» Extracted text
===============

Theresa May pays tribute to UK’s ‘finest forces in the world’

Theresa May pays tribute to UK’s ‘finest forces in the world’ who helped clean up after Salisbury novichok attack in her Christmas message

  • The PM praised military personnel who responded to the attack on the Skripals
  • She praised the armed forces’ ‘courage, determination, resilience and ingenuity’
  • Mrs May spoke in her Christmas message to troops away from their families 

Theresa May has hailed the work of the Armed Forces from Salisbury to Syria in her Christmas message to UK servicemen and women.

Mrs May highlighted the work done after the Russian Novichok attack in Wiltshire as well as those serving further afield in her end-of-year message to those who will not be at home with their loved ones.

She said UK forces had ‘continued to demonstrate why you are the finest in the world’.

Theresa May (pictured in London last week) has hailed the work of the Armed Forces from Salisbury to Syria in her Christmas message to UK servicemen and women

‘From playing a vital role in cleaning up after a sickening nerve agent attack on the streets of Salisbury, protecting our waters and our skies from Russian intrusion and strengthening our allies in Eastern Europe, striking at terrorism as part of the Global Coalition against Daesh, and along with our US and French allies – sending a message to the Assad regime that we will not stand by while chemical weapons are used, as they were in April on families, including young children,’ she said.

‘Time and again, you have stood up to aggression and those who flout the rules-based international order.

‘You should be incredibly proud of all that you do, just as the whole country is proud of you.’

She added: ‘Now as we approach the New Year, there will be new challenges ahead.

‘But I know you will continue to meet them in the same way that you have always done. With courage, determination, resilience, ingenuity.

===============

» Data provided
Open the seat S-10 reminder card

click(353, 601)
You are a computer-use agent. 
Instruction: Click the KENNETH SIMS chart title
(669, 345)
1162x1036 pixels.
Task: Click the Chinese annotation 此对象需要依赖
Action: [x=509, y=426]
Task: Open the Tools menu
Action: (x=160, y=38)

===============

» Requirement
From the article on Theresa May's Christmas message above, pull out the passage starting with "Theresa May (pictured" and going on through "rules-based international order.", copied word for word.

» Response to this task
Theresa May (pictured in London last week) has hailed the work of the Armed Forces from Salisbury to Syria in her Christmas message to UK servicemen and women

‘From playing a vital role in cleaning up after a sickening nerve agent attack on the streets of Salisbury, protecting our waters and our skies from Russian intrusion and strengthening our allies in Eastern Europe, striking at terrorism as part of the Global Coalition against Daesh, and along with our US and French allies – sending a message to the Assad regime that we will not stand by while chemical weapons are used, as they were in April on families, including young children,’ she said.

‘Time and again, you have stood up to aggression and those who flout the rules-based international order.